# Document excerpt
## begin
0

I have a large dataframe (sample). I was filtering the data according to this code:

A = [f"A{i}" for i in range(50)]  
B = [f"B{i}" for i in range(50)]  
C = [f"C{i}" for i in range(50)]

for i in A:
 cond_A = (df[i]>= -0.0423) & (df[i]<=3)  
 filt_df = df[cond_A]
for i in B:
 cond_B = (filt_df[i]>= 15) & (filt_df[i]<=20)  
 filt_df2 = filt_df[cond_B]
for i in C:
 cond_C = (filt_df2[i]>= 15) & (filt_df2[i]<=20)
 filt_df3 = filt_df2[cond_B]
  1. When I print filt_df3, I am getting only an empty dataframe - why?
  2. How can I improve the code, other approaches like some advanced techniques?
  3. I am not sure the code above works as outlined in the edit below?
  4. I would like to know how can I change the code, such that it works as outlined in the edit below?

Edit:

  1. I want to remove the rows based on columns (A0 - A49) based on cond_A.
  2. Then filter the dataframe from 1 based on columns (B0 - B49) with cond_B.
  3. Then filter the dataframe from 2 based on columns (C0 - C49) with cond_C.

Thank you very much in advance.

Timus
  • 10,974
  • 5
  • 14
  • 28
mathew
  • 59
  • 6
  • please add a sample dataframe that makes the code work and easy to replicate. with the current code `df` is not defined. https://stackoverflow.com/help/minimal-reproducible-example – D.L Mar 23 '22 at 11:24
  • **1.** `df[i]>= -0,0423` should be `df[i]>= -0.0423` (decimal place with a dot, not a comma). **2.** Create a smaller version of your dataframe, like with 3 A's, 3 B's and 3 C's; instead of 50 of each. **3.** `filt_df = df[cond_A]` is inside the loop so will only ever hold the last filter result, so A49. Similarly for B49 and C49 in the next two loops. Your result is probably empty because column C49 doesn't have any rows that match from the previous B49, and for that, from the previous A49. **4. Explain in words** what you're trying to do because the logic of the code is unclear. – aneroid Mar 23 '22 at 11:26
  • @aneroid I have added a section Edit.I think now it's clear for you. – mathew Mar 24 '22 at 09:02
  • Okay, so what that actually means is: you want to filter all columns at the same time using one set of conditions for all the A* cols, then another for B* cols and another for C*. Next step: Create a smaller version of your dataframe, like with 3 A's, 3 B's and 3 C's; instead of 50 of each. Use `df.head(10).to_clipboard(excel=False)` to copy the first 10 rows of your dataframe to clipboard (as text) which you can then paste into your question. Read this post on [how to provide a **good pandas example**](http://stackoverflow.com/q/20109391). – aneroid Mar 24 '22 at 09:59
  • As has been pointed out: As long as the conditions should be used in _conjunction_ the result on the sample you've provided is an empty dataframe because at least one column doesn't satisfy it (e.g. A1). So do you actually want that - or do you want a _disjunction_? – Timus Mar 24 '22 at 20:57

3 Answers3

1

It seems to me that there is an issue with your codes when you are using the iteration to do the filtering. For example, filt_df is being overwritten in every iteration of the first loop. When the loop ends, filt_df only contains the data filtered with the conditions set in the last iteration. Is this what you intend to do?
## end
# Dataset
## begin
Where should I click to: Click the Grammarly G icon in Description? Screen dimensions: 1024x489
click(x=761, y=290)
## end
## begin
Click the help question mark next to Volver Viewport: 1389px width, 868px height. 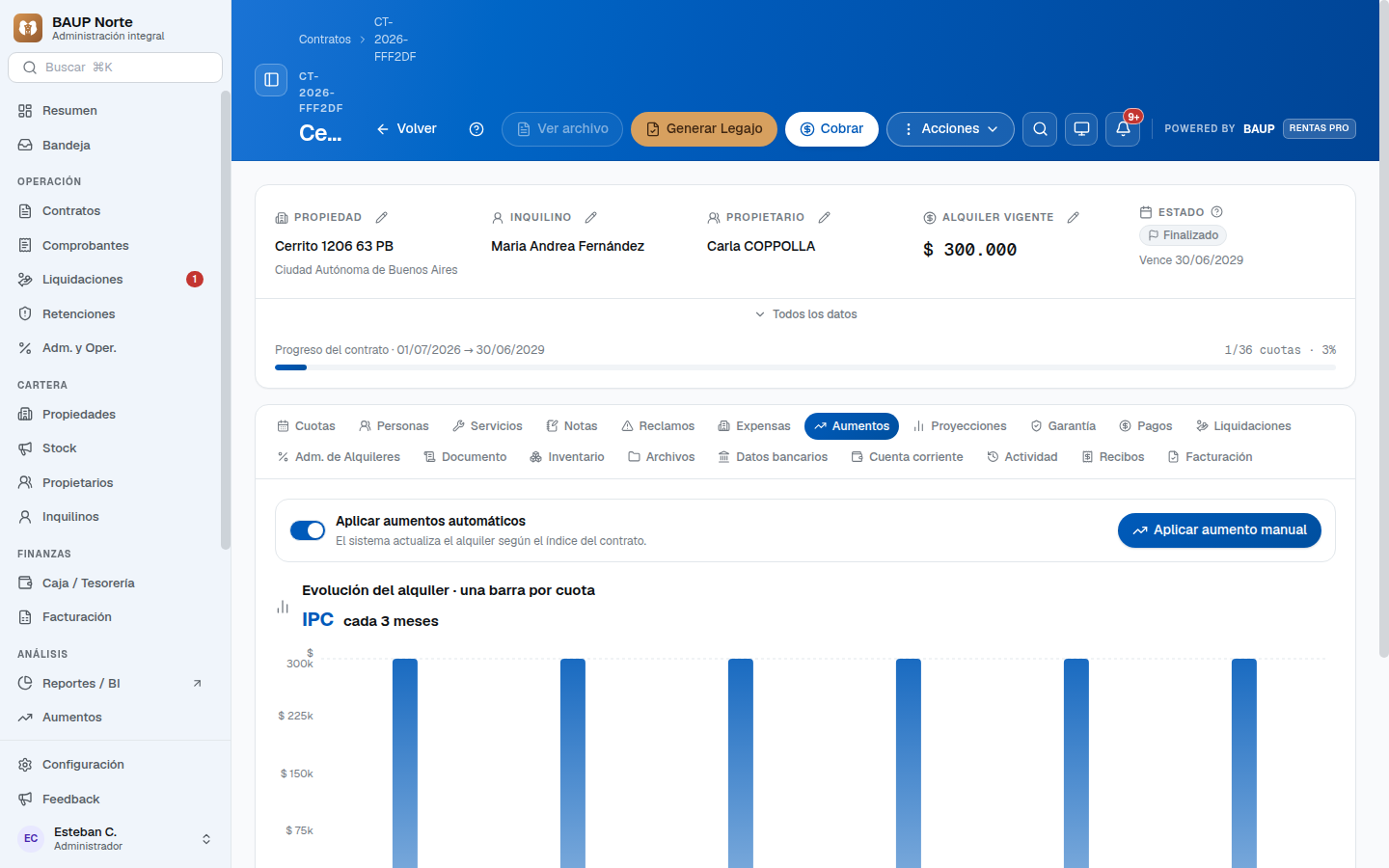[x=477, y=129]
## end
# What is asked
• 1. Set down everything in the pandas filtering thread from "1. I want to" down to "much in advance.", word for word.
• 2. Which usernames sign the comments in the pandas filtering thread? List each one once.
• 3. Put this sentence from the pandas filtering thread into Spanish: "When the loop ends, filt_df only contains the data filtered with the conditions set in the last iteration."
Rely only on the pandas filtering thread for these.

# Expected results
• 1.
1. I want to remove the rows based on columns (A0 - A49) based on cond_A.
  2. Then filter the dataframe from 1 based on columns (B0 - B49) with cond_B.
  3. Then filter the dataframe from 2 based on columns (C0 - C49) with cond_C.

Thank you very much in advance.

• 2.
D.L
aneroid
mathew
Timus

• 3. Cuando el bucle termina, filt_df solo contiene los datos filtrados con las condiciones establecidas en la última iteración.